文字通り手も足も出ないはずだ。なのに、なんで会長はそこまで大塚のことを…………。
「まあこの話はまた暇な時にでもしてあげるよ。私のことを時空の覇者だと知っている人間は聖十字の団長と、あとは千器、そして黒鉄の団長くらいのものだろうね。彼らは信頼できる人間だ。この国にこれから何かあった時は聖十字の団長か、黒鉄を頼るといい」
まるで、これからこの国で何かが起こるような、そんな言い方だな。
「何となく話は分かりましたが、やっぱり納得できない部分はあります」
「そうだろうね。まあ、そうなるのも仕方がない事だと思うよ。だから、君は一度壁に当たって、絶望するといい。そうすれば賢い君のことだから、きっと自らの力で答えにたどり着くはずだ」
そこまで話をして、会長は颯爽と黒鉄騎士団の方々の所に戻っていった。当然、その場に残された俺は釈然としない感情を胸の内に秘め、一人悶々とする感情を押し殺していた。
「…………須鴨さんに会いたいな」
急に、本当になんの前触れもなく須鴨さんに会いたくなった。
最近は結構話しをするようにもなったし、二人で食事したり、こっそり特訓したりもするようになってきた。
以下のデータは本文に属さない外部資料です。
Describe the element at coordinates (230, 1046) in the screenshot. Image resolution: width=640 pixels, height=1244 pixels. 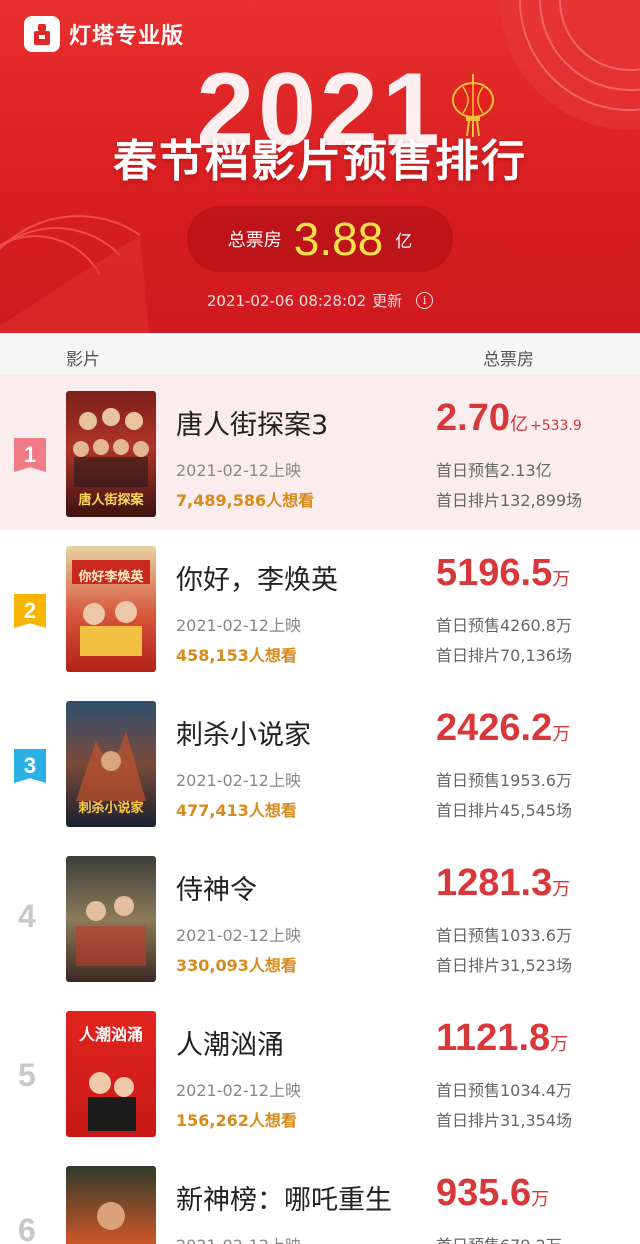
I see `movie-name: 人潮汹涌` at that location.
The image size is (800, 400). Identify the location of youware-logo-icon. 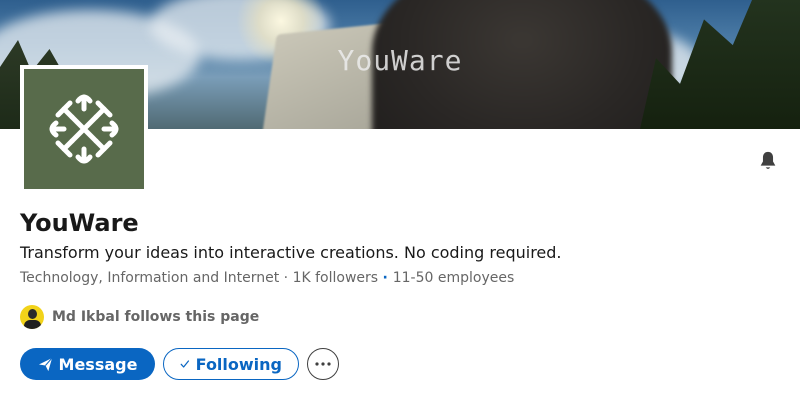
(84, 129).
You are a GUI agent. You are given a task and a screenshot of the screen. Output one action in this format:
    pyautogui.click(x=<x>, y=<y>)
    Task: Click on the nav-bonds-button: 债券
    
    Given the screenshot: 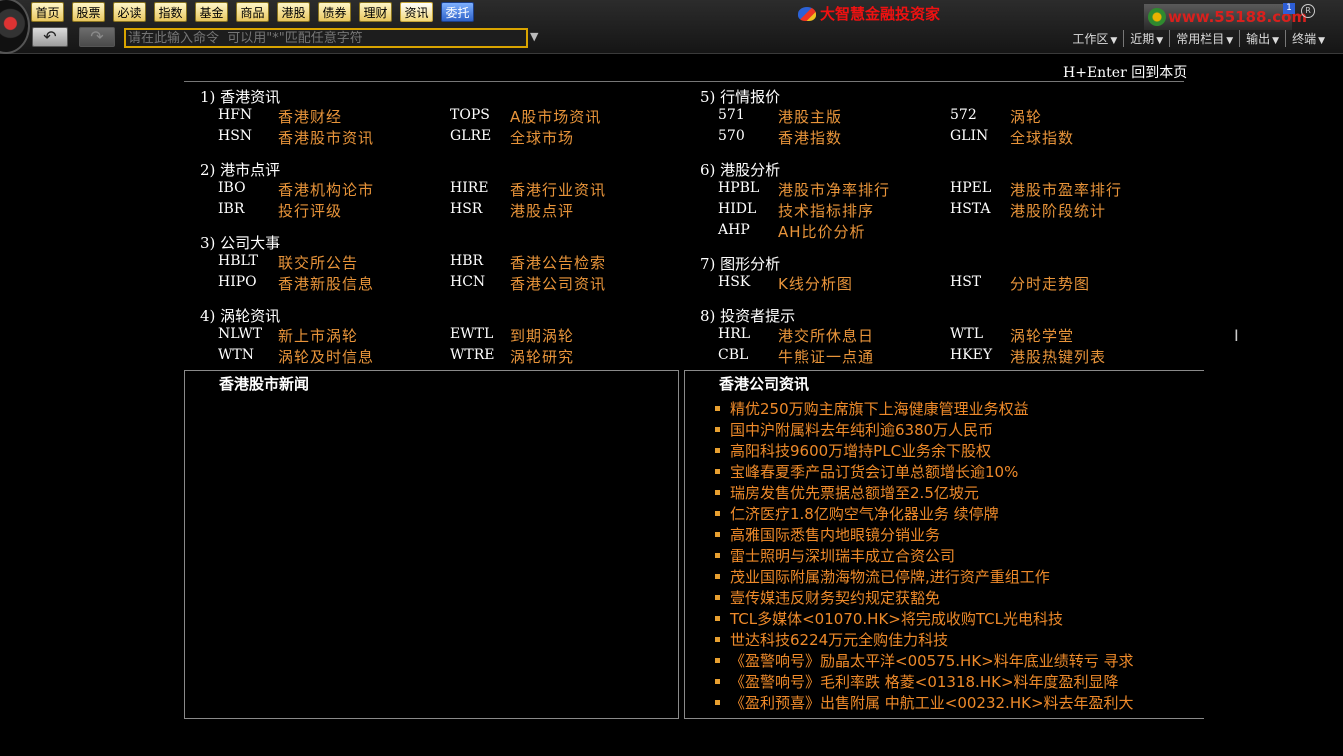 What is the action you would take?
    pyautogui.click(x=334, y=12)
    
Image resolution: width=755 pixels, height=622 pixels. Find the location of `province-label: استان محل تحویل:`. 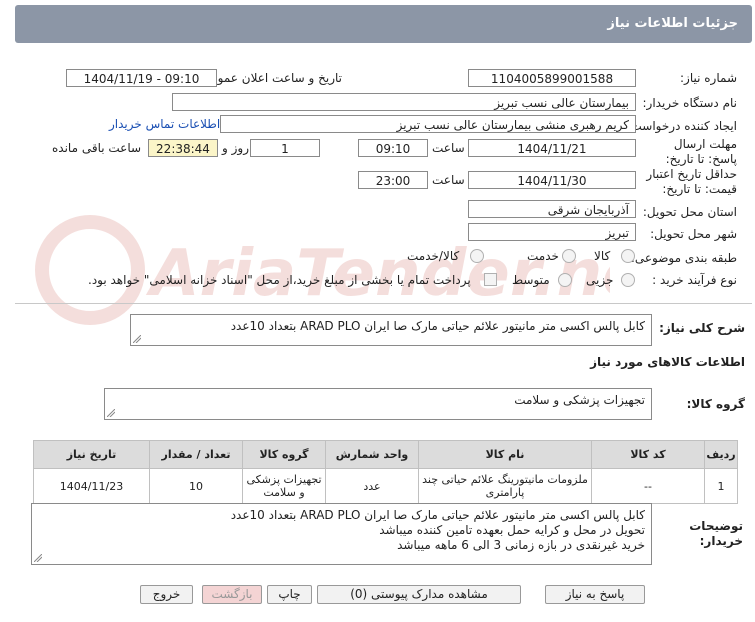

province-label: استان محل تحویل: is located at coordinates (690, 212).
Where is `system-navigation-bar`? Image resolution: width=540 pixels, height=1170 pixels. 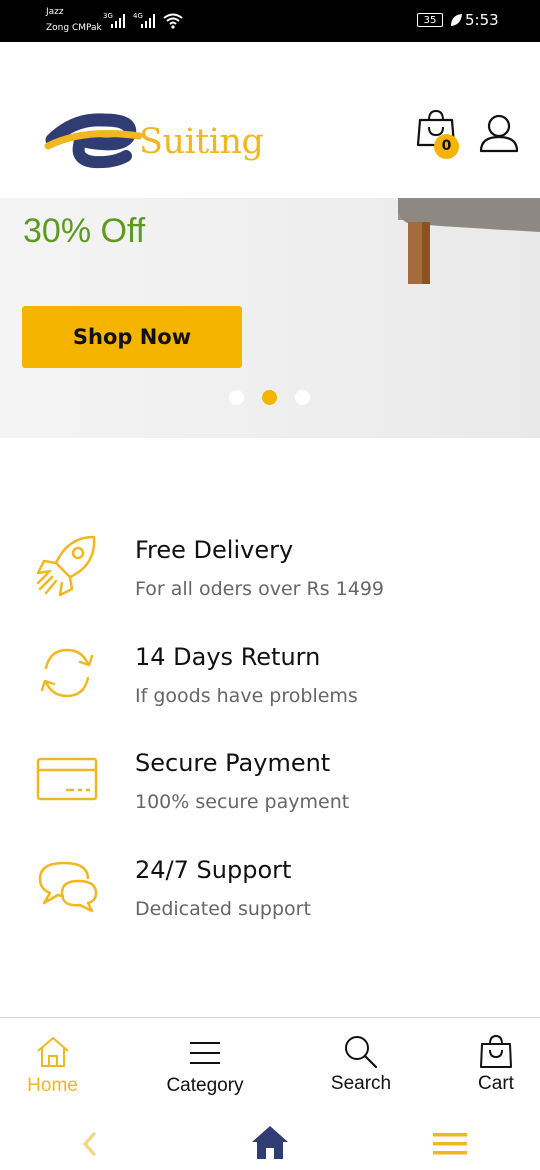 system-navigation-bar is located at coordinates (270, 1141).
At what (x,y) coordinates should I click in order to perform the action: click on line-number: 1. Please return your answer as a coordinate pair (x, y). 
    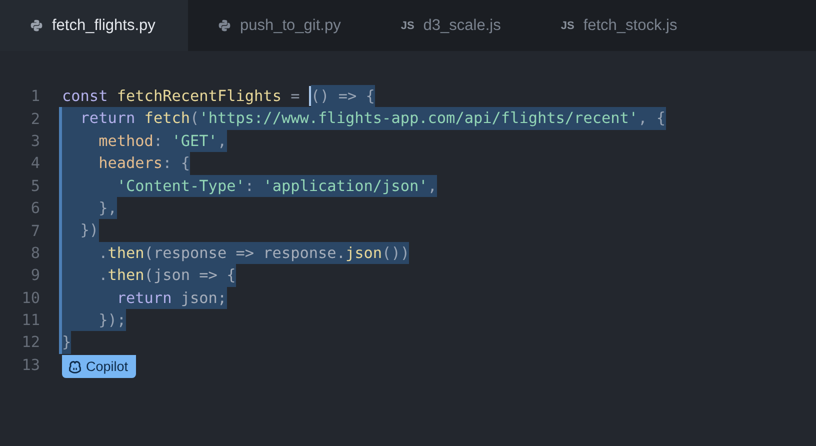
    Looking at the image, I should click on (35, 96).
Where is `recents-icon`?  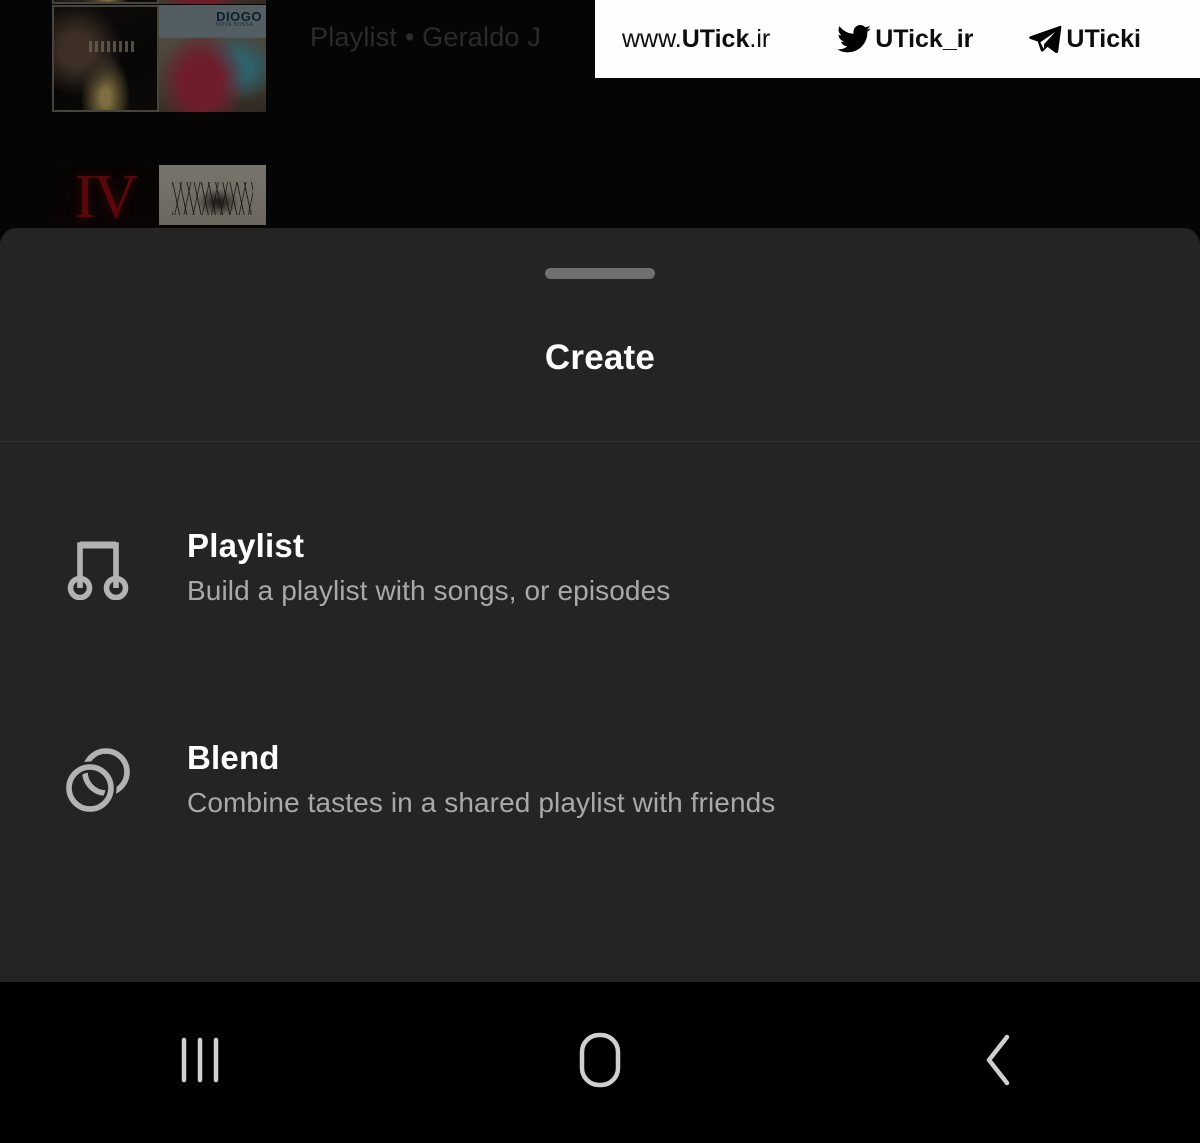 recents-icon is located at coordinates (200, 1062).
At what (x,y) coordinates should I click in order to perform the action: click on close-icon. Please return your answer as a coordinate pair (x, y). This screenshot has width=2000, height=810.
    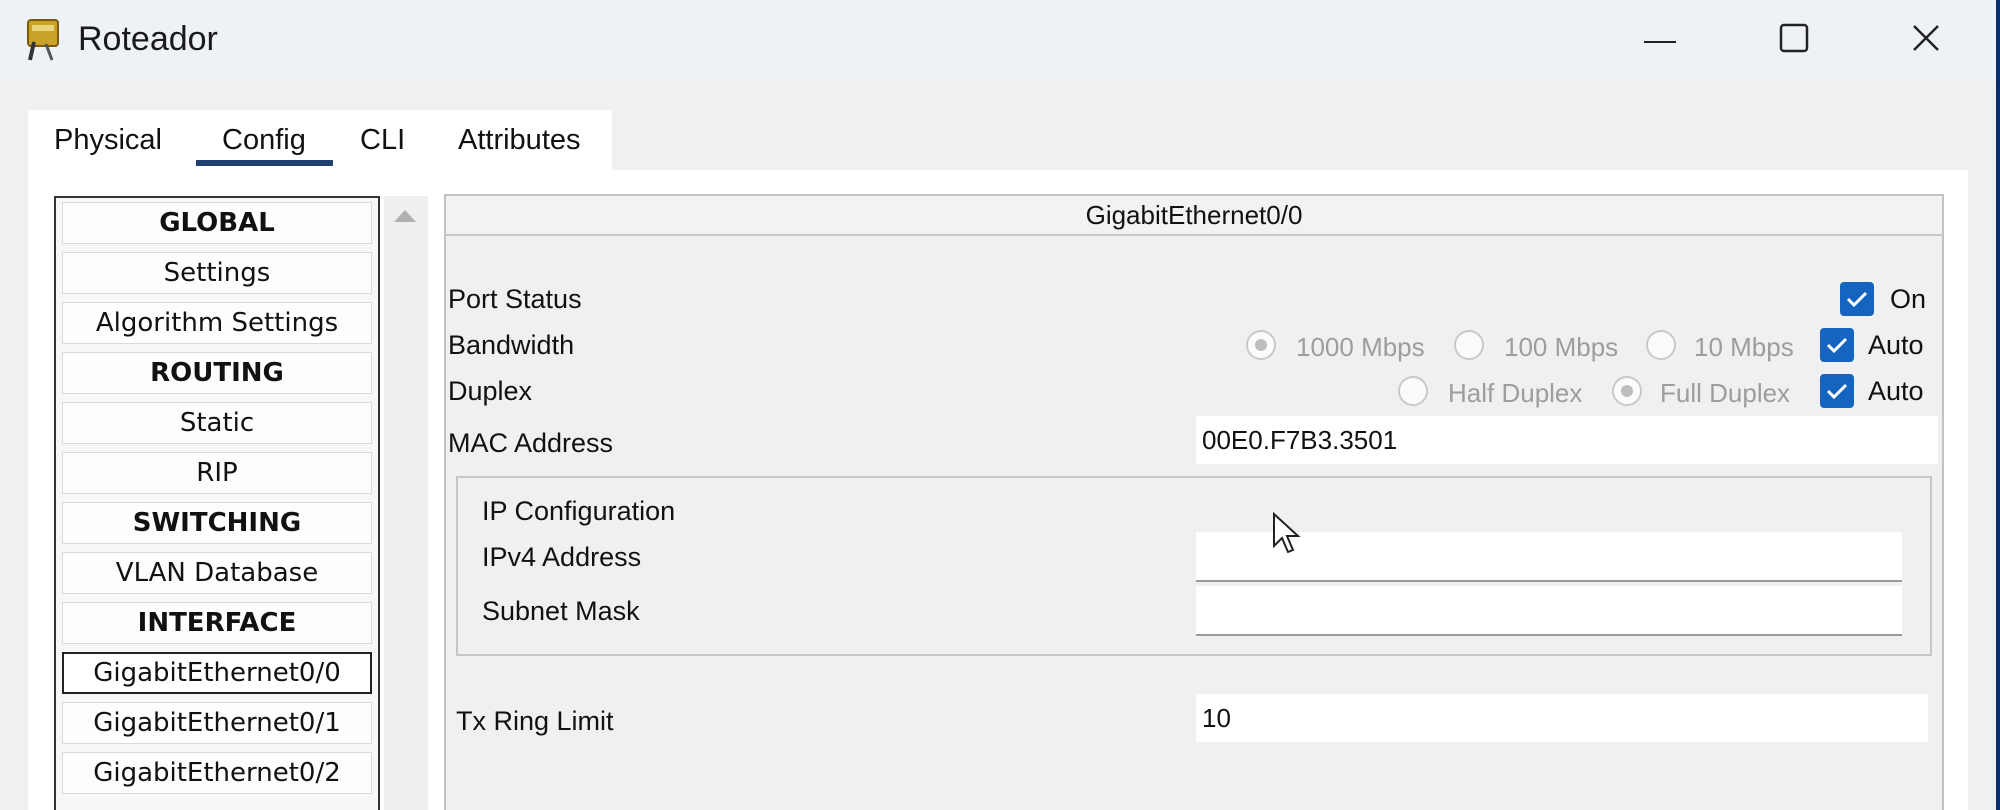
    Looking at the image, I should click on (1926, 40).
恋愛経験はないけど、これは世間一般で言うところの“結構いい感じ”なのではないだろうか。いや、是非ともそうであってほしい。
そんな馬鹿なことを考えながら、俺は皆の元に戻った。
既に食事の用意は終わっていて、器用で要領のいい刀矢が作ったそれなりの食事を黒鉄の方も一緒になって食べた。
食事中も刀矢と虎太郎はピリピリしてたけど、それでも食事は滞りなく済み、いざ出発しようとした時だ。
「―――っ!?伏せろッ!!!!」
ニッカさんの声が聞こえると同時に、俺達は…………“魔族”と呼ばれる存在に襲われる事となった。